Orizaba deer mouse
- Conservation status: Least Concern (IUCN 3.1)

Scientific classification
- Kingdom: Animalia
- Phylum: Chordata
- Class: Mammalia
- Infraclass: Placentalia
- Order: Rodentia
- Family: Cricetidae
- Subfamily: Neotominae
- Genus: Peromyscus
- Species: P. beatae
- Binomial name: Peromyscus beatae Thomas, 1903

= Orizaba deer mouse =

- Genus: Peromyscus
- Species: beatae
- Authority: Thomas, 1903
- Conservation status: LC

Species of rodent

The Orizaba deer mouse or Orizaba deermouse (Peromyscus beatae) is a small species of rodent in the family Cricetidae.

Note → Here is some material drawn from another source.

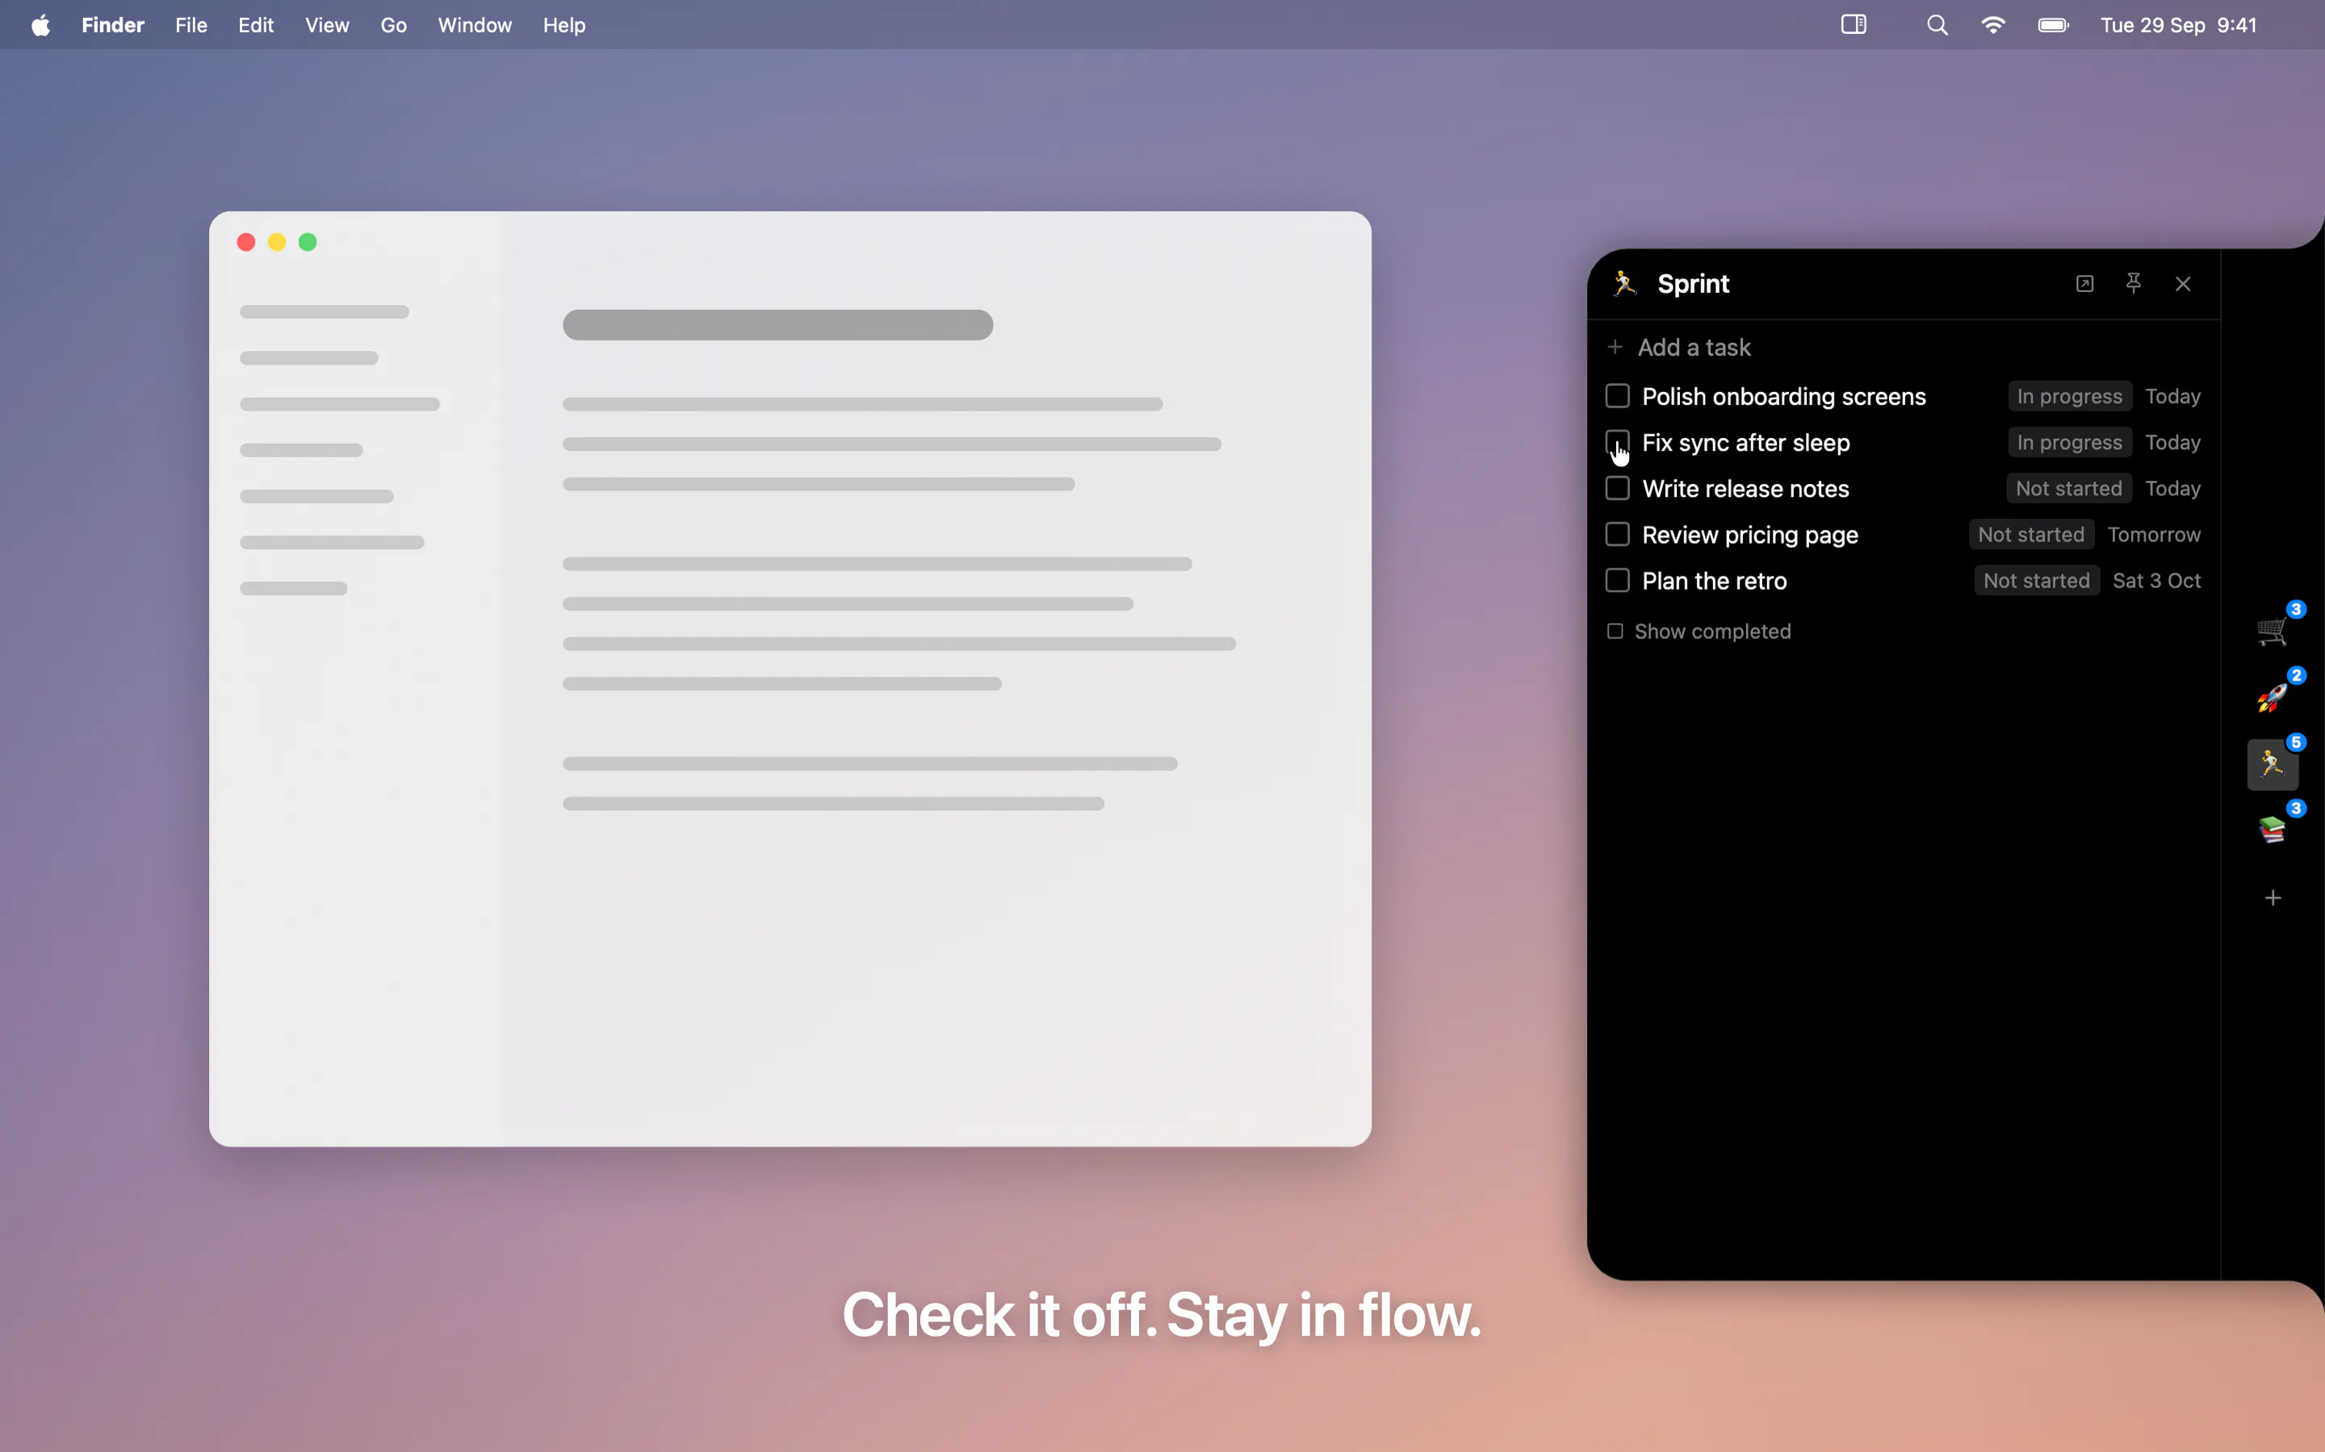Check off Write release notes task
2325x1452 pixels.
(1618, 488)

It is a species of the genus Peromyscus, a closely related group of New World mice often called "deermice". It is native to El Salvador, Guatemala, Honduras, and Mexico. It is found in thorn scrub and favors rocky areas with brush and scattered trees. They are nocturnal, and have been discovered to feed on arthropods, seeds, and green plant material. Breeding takes place year-round, and the mean litter size is two to three young in Oaxaca, Mexico. It is known to be a terrestrial animal.